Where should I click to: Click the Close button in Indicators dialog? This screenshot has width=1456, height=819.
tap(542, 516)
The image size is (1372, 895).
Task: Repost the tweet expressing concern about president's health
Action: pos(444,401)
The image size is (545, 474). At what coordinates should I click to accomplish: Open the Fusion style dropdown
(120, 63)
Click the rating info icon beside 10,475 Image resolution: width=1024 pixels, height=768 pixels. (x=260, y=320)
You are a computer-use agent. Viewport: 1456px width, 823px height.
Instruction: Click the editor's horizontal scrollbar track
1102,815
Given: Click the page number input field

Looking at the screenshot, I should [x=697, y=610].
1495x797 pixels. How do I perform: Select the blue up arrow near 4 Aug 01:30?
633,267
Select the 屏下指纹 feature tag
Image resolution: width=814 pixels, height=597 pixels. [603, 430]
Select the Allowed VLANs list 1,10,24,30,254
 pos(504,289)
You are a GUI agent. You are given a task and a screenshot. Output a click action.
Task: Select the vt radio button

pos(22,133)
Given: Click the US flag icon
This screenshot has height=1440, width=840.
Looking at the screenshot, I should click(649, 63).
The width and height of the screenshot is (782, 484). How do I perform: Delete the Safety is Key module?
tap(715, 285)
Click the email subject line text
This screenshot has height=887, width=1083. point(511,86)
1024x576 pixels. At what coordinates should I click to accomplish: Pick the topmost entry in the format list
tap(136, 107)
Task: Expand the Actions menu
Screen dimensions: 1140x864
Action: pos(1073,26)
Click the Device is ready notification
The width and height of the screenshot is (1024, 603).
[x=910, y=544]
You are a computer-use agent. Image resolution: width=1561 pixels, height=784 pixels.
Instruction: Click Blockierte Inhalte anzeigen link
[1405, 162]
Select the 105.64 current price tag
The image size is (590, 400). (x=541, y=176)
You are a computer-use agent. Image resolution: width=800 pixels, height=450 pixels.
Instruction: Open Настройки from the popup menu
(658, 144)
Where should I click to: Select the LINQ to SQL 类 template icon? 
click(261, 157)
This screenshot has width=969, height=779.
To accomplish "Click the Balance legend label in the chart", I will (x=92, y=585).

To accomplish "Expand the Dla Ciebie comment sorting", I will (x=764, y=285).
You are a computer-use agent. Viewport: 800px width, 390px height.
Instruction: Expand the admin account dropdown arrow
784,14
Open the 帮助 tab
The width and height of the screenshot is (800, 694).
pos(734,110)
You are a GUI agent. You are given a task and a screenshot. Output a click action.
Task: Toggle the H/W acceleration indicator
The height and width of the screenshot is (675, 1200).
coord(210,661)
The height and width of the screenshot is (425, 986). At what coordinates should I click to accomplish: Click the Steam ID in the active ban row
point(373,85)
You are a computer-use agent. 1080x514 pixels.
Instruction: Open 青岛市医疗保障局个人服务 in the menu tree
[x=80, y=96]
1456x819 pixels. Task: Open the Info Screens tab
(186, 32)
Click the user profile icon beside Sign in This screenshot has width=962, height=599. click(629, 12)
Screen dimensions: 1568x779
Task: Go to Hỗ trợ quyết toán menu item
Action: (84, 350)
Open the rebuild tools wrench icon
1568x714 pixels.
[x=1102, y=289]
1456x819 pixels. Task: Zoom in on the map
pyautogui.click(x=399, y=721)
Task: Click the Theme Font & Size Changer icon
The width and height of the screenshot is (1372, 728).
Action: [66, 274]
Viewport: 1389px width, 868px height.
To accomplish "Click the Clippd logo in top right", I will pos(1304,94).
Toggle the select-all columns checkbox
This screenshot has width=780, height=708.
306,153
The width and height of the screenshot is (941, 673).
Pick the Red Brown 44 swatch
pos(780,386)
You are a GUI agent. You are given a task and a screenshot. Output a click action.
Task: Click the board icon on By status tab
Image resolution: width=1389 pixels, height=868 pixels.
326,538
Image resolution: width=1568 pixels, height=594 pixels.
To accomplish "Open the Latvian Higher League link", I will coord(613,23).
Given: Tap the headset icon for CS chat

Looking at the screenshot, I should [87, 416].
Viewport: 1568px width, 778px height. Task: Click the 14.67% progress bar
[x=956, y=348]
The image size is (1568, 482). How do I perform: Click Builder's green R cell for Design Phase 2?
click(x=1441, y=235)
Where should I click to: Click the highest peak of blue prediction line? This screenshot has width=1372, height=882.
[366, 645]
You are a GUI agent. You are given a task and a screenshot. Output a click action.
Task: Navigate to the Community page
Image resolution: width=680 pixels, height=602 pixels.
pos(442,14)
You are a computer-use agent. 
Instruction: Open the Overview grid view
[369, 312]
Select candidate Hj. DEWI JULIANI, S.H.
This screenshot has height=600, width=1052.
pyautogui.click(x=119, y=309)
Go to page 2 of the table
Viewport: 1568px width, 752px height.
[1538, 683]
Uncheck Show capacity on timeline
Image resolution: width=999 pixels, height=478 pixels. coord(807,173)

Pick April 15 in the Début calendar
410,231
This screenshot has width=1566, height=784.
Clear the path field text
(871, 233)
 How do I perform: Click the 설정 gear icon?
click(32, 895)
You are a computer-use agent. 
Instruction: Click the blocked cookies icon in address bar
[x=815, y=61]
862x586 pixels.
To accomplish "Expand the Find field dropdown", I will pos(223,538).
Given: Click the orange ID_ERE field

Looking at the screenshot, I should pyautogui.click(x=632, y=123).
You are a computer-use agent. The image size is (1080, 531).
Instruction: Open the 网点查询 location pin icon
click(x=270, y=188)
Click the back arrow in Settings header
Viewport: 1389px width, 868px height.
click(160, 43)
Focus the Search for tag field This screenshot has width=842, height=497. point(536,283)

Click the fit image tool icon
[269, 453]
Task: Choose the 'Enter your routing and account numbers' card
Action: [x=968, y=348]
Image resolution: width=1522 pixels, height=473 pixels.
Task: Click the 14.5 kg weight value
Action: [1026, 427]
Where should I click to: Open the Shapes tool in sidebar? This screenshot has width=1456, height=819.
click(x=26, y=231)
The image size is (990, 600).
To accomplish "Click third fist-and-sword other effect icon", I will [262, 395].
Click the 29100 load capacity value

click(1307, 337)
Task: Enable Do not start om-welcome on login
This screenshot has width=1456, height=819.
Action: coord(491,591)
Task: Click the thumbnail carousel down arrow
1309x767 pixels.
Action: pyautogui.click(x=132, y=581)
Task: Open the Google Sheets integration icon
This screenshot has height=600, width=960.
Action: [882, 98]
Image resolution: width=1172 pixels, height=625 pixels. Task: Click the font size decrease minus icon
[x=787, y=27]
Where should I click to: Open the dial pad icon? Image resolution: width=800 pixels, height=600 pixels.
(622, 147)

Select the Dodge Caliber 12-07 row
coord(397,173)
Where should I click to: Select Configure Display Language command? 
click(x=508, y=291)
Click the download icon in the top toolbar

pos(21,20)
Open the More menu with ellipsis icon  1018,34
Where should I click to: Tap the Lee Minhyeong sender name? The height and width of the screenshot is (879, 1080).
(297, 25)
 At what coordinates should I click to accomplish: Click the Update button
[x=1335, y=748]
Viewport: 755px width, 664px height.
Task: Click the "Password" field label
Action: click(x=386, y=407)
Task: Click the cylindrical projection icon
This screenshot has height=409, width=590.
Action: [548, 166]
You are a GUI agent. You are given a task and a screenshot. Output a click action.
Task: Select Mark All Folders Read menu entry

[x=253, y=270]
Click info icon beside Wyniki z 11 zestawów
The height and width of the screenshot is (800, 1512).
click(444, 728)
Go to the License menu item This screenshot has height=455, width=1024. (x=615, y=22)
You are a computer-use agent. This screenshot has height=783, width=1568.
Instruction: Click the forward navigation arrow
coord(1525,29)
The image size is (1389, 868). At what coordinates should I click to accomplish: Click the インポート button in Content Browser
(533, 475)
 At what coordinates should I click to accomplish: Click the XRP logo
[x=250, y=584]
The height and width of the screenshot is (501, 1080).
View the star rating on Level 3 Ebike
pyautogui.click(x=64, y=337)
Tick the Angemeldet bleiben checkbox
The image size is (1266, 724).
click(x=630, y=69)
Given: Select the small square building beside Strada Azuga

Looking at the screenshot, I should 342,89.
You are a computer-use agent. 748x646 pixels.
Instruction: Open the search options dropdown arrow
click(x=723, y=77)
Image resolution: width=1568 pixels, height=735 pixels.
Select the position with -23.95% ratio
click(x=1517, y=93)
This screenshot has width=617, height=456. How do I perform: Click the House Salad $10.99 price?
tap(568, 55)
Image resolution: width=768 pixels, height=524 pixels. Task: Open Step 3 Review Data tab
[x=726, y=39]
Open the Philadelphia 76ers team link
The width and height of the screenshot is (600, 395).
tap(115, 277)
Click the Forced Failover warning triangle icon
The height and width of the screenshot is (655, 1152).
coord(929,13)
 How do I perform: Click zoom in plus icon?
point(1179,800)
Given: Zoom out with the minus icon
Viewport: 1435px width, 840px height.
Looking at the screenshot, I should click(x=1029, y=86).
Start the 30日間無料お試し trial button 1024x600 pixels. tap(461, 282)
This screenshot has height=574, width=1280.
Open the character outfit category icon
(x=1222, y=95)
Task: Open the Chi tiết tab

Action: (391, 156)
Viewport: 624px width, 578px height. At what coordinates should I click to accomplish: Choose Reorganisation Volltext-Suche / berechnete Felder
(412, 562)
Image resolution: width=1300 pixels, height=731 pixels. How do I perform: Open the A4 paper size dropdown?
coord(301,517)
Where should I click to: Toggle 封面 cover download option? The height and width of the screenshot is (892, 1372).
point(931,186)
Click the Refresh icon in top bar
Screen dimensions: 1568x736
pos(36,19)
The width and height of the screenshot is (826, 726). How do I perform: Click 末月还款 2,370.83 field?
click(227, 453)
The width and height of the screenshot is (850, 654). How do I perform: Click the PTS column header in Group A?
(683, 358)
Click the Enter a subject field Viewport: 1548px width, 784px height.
------------------------------------------------------------
● Ejercicio propuesto
Extrae de los registros de arriba cada línea en la que aparezca la palabra "capacity".

● Solución
Uncheck Show capacity on timeline
Click the 29100 load capacity value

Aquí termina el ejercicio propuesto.